Наиболее революционно был настроен Н. Клюев. В 1905–1906 годах он состоял в Бюро содействия Крестьянскому Союзу и распространял революционные прокламации, за что был арестован и шесть месяцев просидел в тюрьме.
Понимание крестьянской общины как соборного (коллективного) единства, сближение новокрестьян с «левыми эсерами», сочувствие идеям христианского социализма обусловили приятие всеми писателями есенинского круга не только Февральской, но на первых порах и Октябрьской революции, в которой они увидели шествие «за Землю, за Волю, за Хлеб трудовой».
В художественном сознании писателей есенинского круга утопические идеи «новой земли» сопрягаются с христианским учением, революцию они соотносят с евангельскими пророчествами о Втором Пришествии и Преображении. Все новокрестьяне были верующими людьми, большей частью из старообрядческих семей. Веру они сохранили и в годы неистового богоборчества. Их творчество пронизано религиозными чувствами.
В первые пореволюционные годы новокрестьянам была свойственна мифологизация истории, современность проецируется ими на Евангелие, ветхозаветные предания и пророчества. Будущее идеальное мироустройство, «новый Назарет», в их поэтическом мышлении удивительным образом совпадало с преображенной крестьянской Русью, с идеалом «праведной» земли.

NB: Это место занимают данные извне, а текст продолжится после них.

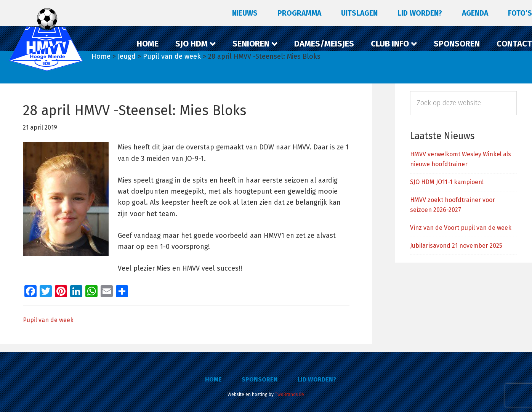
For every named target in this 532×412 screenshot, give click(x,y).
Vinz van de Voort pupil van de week (461, 228)
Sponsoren (260, 379)
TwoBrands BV (290, 394)
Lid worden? (317, 379)
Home (213, 379)
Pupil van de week (48, 320)
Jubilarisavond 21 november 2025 (456, 245)
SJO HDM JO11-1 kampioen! (447, 182)
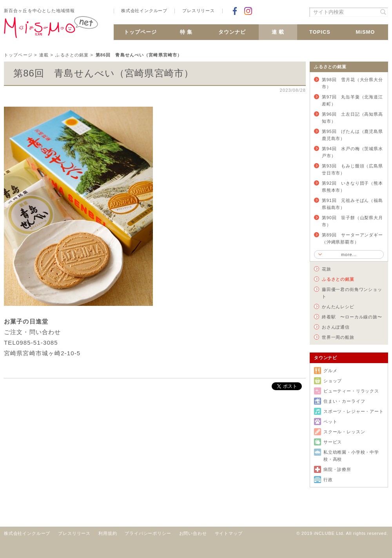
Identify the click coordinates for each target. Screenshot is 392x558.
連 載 (278, 32)
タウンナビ (232, 32)
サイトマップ (229, 533)
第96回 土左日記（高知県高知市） (352, 118)
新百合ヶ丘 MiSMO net (51, 30)
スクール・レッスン (344, 432)
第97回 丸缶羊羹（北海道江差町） (352, 100)
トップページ (140, 32)
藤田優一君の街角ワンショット (352, 293)
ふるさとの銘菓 (72, 55)
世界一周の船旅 (338, 337)
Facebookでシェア (235, 11)
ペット (330, 422)
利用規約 (107, 533)
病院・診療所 (337, 469)
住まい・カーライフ (344, 401)
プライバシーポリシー (148, 533)
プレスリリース (198, 11)
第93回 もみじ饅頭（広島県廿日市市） (352, 169)
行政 (328, 480)
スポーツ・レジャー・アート (354, 411)
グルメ (330, 371)
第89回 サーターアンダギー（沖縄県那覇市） (352, 238)
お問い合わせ (193, 533)
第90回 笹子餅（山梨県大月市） (352, 221)
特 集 (186, 32)
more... (349, 254)
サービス (332, 442)
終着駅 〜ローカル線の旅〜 (352, 317)
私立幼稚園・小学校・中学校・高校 (351, 456)
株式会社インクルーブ (144, 11)
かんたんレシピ (338, 307)
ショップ (332, 381)
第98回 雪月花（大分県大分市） (352, 83)
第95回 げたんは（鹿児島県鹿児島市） (352, 135)
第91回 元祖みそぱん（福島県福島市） (352, 204)
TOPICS (320, 32)
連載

Ортодоксально-православные мотивы и образы сопрягаются со старообрядческими, сектантскими, прежде всего хлыстовскими представлениями.
С. Есенин пишет 11 «маленьких поэм», 11 глав на тему революционной мистерии, которые О. Воронова называет «русским Евангелием» [9, 11].

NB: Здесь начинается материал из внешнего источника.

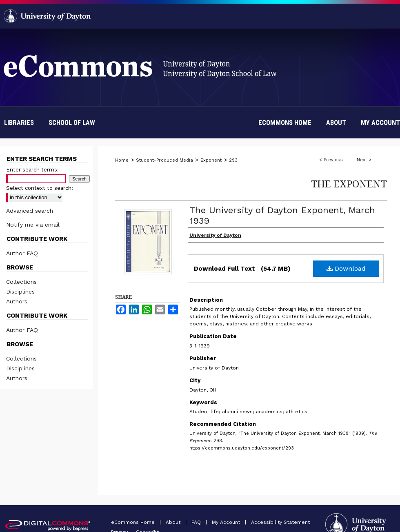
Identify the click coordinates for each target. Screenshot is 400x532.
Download (346, 268)
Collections (21, 282)
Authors (17, 301)
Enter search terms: (32, 169)
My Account (227, 522)
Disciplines (20, 292)
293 (233, 160)
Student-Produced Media (164, 160)
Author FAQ (22, 253)
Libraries (19, 122)
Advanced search (29, 211)
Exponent (211, 160)
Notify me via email (33, 225)
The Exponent (349, 183)
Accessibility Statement (280, 522)
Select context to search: (40, 188)
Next (362, 160)
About (174, 522)
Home (122, 160)
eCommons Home (133, 522)
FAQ (197, 522)
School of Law (72, 122)
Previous (333, 160)
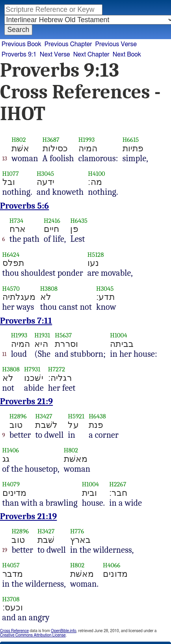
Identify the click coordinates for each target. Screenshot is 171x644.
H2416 (52, 220)
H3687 (51, 139)
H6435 (79, 220)
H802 (19, 139)
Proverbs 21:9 (26, 401)
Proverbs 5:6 (24, 206)
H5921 (76, 416)
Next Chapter (91, 55)
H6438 (97, 416)
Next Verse (55, 55)
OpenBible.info (63, 631)
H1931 (42, 335)
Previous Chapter (68, 44)
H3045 (45, 173)
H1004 (118, 335)
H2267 (117, 484)
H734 (17, 220)
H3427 (44, 416)
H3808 (49, 288)
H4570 (11, 288)
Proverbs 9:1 (19, 55)
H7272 (56, 369)
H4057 (11, 565)
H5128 (96, 254)
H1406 (11, 450)
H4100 (96, 173)
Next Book (127, 55)
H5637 (63, 335)
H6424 (11, 254)
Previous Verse (116, 44)
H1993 (87, 139)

Для Клюева 1917 год означал конец кровопролития в мировой войне и начало Воскресения Руси, осуществление мечты «народа-Святогора» о «вольной земле». Он воспевает «праздник великой Коммуны»: «Революцию и Матерь света в песнях возвеличим» («Товарищ»); «мы – кормчие мира, мы – боги и дети, в пурпурный Октябрь повернули рули» («Солнце осьмнадцатого года»); «за Землю, за Волю, за Хлеб трудовой идем мы на битву с врагами» («Красная песня»).
В 1918–1923 годах поэт живет в Вытегре. Он вступает в партию большевиков, печатается в газете «Звезда Вытегры». В статьях «Красный конь», «Красный набат», «Огненная грамота», «Огненное восхищение» и др. раскрывается концепция революции – Преображения, идея «сораспятия Христу». Революционные деяния «рати солнценосцев» осмысливаются как веление Бога: «Им Бог – восприемник, Россия же – мать» («Песнь Солнценосца»). Клюев использует евангельские мотивы, образы, стилистику библейских текстов и апокрифов, сектантских песен. Мифологемы Голгофы, креста, крови, Воскресения, Преображения, красно-золотая, солнечная цветопись определяют движение авторской мысли. Тема «красной» революции как «мировой мистерии» – ключевая в его сборнике «Медный кит» (1919).

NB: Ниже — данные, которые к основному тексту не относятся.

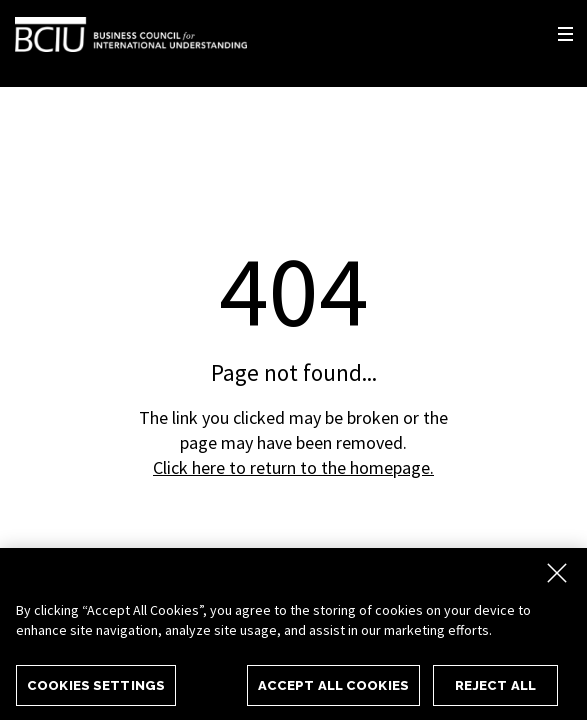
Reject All (495, 689)
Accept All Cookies (333, 689)
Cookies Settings (96, 689)
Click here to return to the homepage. (293, 467)
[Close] (557, 577)
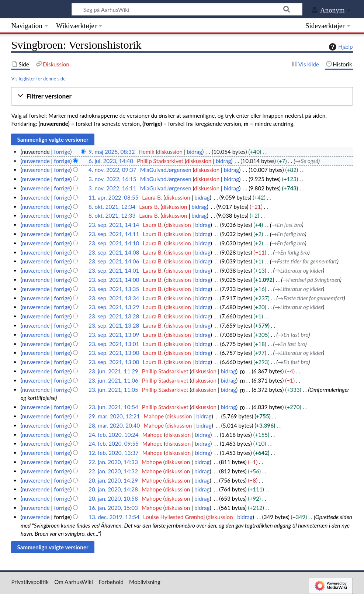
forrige (62, 152)
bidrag (195, 152)
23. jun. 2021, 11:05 (113, 390)
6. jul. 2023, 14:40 (111, 161)
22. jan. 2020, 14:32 (113, 471)
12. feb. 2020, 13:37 (114, 453)
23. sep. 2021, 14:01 (114, 270)
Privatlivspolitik (30, 582)
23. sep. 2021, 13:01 (114, 344)
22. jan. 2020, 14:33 (113, 462)
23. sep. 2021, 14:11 (114, 234)
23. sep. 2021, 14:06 (114, 261)
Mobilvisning (145, 582)
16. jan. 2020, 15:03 (113, 508)
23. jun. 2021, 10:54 (113, 407)
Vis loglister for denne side (38, 79)
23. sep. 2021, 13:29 (114, 307)
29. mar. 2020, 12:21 (114, 416)
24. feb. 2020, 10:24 (114, 435)
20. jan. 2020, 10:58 (113, 498)
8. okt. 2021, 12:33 (112, 215)
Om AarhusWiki (73, 582)
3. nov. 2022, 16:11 (112, 188)
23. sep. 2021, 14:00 (114, 280)
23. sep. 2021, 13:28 (114, 316)
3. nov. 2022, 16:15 (112, 179)
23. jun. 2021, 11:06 (113, 380)
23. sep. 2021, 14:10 (114, 243)
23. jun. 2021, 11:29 (113, 371)
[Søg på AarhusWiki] (187, 9)
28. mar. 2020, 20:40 (114, 425)
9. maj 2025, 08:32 (111, 152)
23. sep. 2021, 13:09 (114, 335)
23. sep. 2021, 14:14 (114, 225)
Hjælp (340, 47)
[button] (182, 96)
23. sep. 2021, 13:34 (114, 298)
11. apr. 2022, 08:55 (113, 197)
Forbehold (111, 582)
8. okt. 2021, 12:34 (112, 207)
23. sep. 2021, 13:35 (114, 289)
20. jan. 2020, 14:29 (113, 480)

Идеал «праведной земли» в поэзии новокрестьян включает крестьянский труд и народный быт. «Сготовить деду круп, помочь развесить сети, /лучину засветить и, слушая пургу, /как в сказке задремать на тридевять столетий, / в Садко оборотясь иль в вещего Вольту», – писал Клюев, подчеркивая единство созидания материальных и духовных ценностей. В стихотворении «Рождество избы» строительство избы изображается как сотворение мира:
Крепкогруд строитель-тайновидец,
Перед ним щепа, как письмена,
Запоет резная пава с крылец,
Брызнет ярь с наличника окна [8, 251].
Еще один важный мотив новокрестьянской поэзии – единство мировой жизни и культуры, характерное, прежде всего, для поэзии Н. Клюева первых лет революции: «над избой взрастут баобабы»; «улыбнутся вигваму чумы»; «покумится Каргополь с Бомбеем»; «и моя сермяжная песня зазвенит чеченской зурной». Такая космическая образность поэта лишь внешне похожа на космизм Пролеткульта, но «интернационализм» Клюева отличается от богоборчества и беспочвенности пролет-культовцев и возникает на основе «всемирной отзывчивости» русской культуры и христианских пасхальных идей: «От Нила до кандального Байкала / Воскреснут все, кто погибли».